Standardization Example
Consider a study comparing two diabetes treatments, where we have new initiators of saxagliptin vs. sitagliptin.
- Outcome: Major Adverse Cardiac Event (MACE).
- Challenge:
- Saxagliptin users were more likely to have had past use of some other oral antidiabetic (OAD) drug.
- Patients with past use of OAD drugs are at higher risk for MACE.
- Main idea:
- Compute rate of MACE for saxagliptin and sitagliptin initiators in two subpopulations:
- patients who have had no prior OAC use.
- patients who have had prior OAC use.
- Then take weighted average, where weights are based on proportion of people in each subpopulation.
- This is a causal effect if, within levels of the prior OAD use variable, treatment can be thought of as randomized (i.e. ignorability given prior OAD use).
- Compute rate of MACE for saxagliptin and sitagliptin initiators in two subpopulations:
Raw data (unstratified):
MACE=yes | MACE=no | Total | |
---|---|---|---|
Saxa=yes | 350 | 3650 | 4000 |
Saxa=no | 500 | 6500 | 7000 |
Total | 750 | 10250 | 11000 |
- $P(\text{MACE} \vert \text{Saxa=yes}) = 350/4000 = 0.088$
- $P(\text{MACE} \vert \text{Saxa=no}) = 500/7000 = 0.071$
But this does not say anything about causal effect. When we stratify the data by the prior OAD use, we have the following tables.
-
Prior OAD use = no:
MACE=yes MACE=no Total Saxa=yes 50 950 1000 Saxa=no 200 3800 4000 Total 250 4750 5000 -
Prior OAD use = yes:
MACE=yes MACE=no Total Saxa=yes 300 2700 3000 Saxa=no 300 2700 3000 Total 600 5400 6000
Observe that saxa users more likely to have prior OAD use. Also people with prior OAD use are at higher risk for MACE (regardless of treatment).
- For Prior OAD use = no:
- $P(\text{MACE} \vert \text{Saxa=yes}) = 50/1000 = 0.05$
- $P(\text{MACE} \vert \text{Saxa=no}) = 200/4000 = 0.05$
- For Prior OAD use = yes:
- $P(\text{MACE} \vert \text{Saxa=yes}) = 300/3000 = 0.10$
- $P(\text{MACE} \vert \text{Saxa=no}) = 300/3000 = 0.10$
Here we observe no difference in terms of treatment effectiveness of two drugs.
Mean potential outcome for saxagliptin is:
\[\begin{aligned} \mathbb{E}(Y^{\text{saxa}}) &= \frac{300}{3000} \cdot \frac{6000}{11000} + \frac{50}{1000} \cdot \frac{5000}{11000} \\ &= 0.077 \end{aligned}\]Mean potential outcome for sitagliptin is:
\[\begin{aligned} \mathbb{E}(Y^{\text{sita}}) &= \frac{300}{3000} \cdot \frac{6000}{11000} + \frac{200}{4000} \cdot \frac{5000}{11000} \\ &= 0.077 \end{aligned}\]Hence, the average causal effect is zero.

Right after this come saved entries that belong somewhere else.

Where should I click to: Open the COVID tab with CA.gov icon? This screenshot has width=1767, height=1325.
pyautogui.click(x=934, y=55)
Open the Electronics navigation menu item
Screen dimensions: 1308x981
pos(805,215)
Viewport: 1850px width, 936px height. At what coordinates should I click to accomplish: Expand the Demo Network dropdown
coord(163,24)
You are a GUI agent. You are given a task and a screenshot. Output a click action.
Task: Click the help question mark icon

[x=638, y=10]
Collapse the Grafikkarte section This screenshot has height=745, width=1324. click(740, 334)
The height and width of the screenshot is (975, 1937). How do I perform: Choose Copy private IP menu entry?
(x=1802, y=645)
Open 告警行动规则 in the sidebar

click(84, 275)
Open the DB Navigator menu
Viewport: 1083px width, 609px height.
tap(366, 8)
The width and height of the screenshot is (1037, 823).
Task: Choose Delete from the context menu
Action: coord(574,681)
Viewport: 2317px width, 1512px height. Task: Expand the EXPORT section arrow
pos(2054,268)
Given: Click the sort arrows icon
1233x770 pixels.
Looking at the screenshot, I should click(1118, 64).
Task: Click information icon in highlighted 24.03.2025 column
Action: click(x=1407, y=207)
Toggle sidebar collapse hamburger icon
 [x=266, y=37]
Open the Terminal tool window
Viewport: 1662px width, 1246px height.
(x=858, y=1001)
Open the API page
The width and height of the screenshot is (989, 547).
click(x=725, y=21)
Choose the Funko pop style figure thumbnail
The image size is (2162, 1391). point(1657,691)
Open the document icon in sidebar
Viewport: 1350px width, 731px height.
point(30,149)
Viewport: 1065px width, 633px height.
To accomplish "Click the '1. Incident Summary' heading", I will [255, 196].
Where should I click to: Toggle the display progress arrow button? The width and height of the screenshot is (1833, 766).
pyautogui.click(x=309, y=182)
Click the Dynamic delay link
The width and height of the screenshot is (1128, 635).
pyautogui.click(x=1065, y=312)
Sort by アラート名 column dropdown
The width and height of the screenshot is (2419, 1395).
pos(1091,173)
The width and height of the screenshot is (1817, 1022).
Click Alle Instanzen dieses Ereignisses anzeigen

Problem with standardization
Typically, there will be many $X$ variables needed to achieve ignorability. In this case stratification would lead to many empty cells. For example, if you stratify on age and blood pressure, there will be many combinations of age and blood pressure for which you have no data. Thus we need alternatives to standardization.
In the coming weeks, we will explore several popular methods for estimating causal effects: matching, inverse probability of treatment weighting, propensity score methods, etc.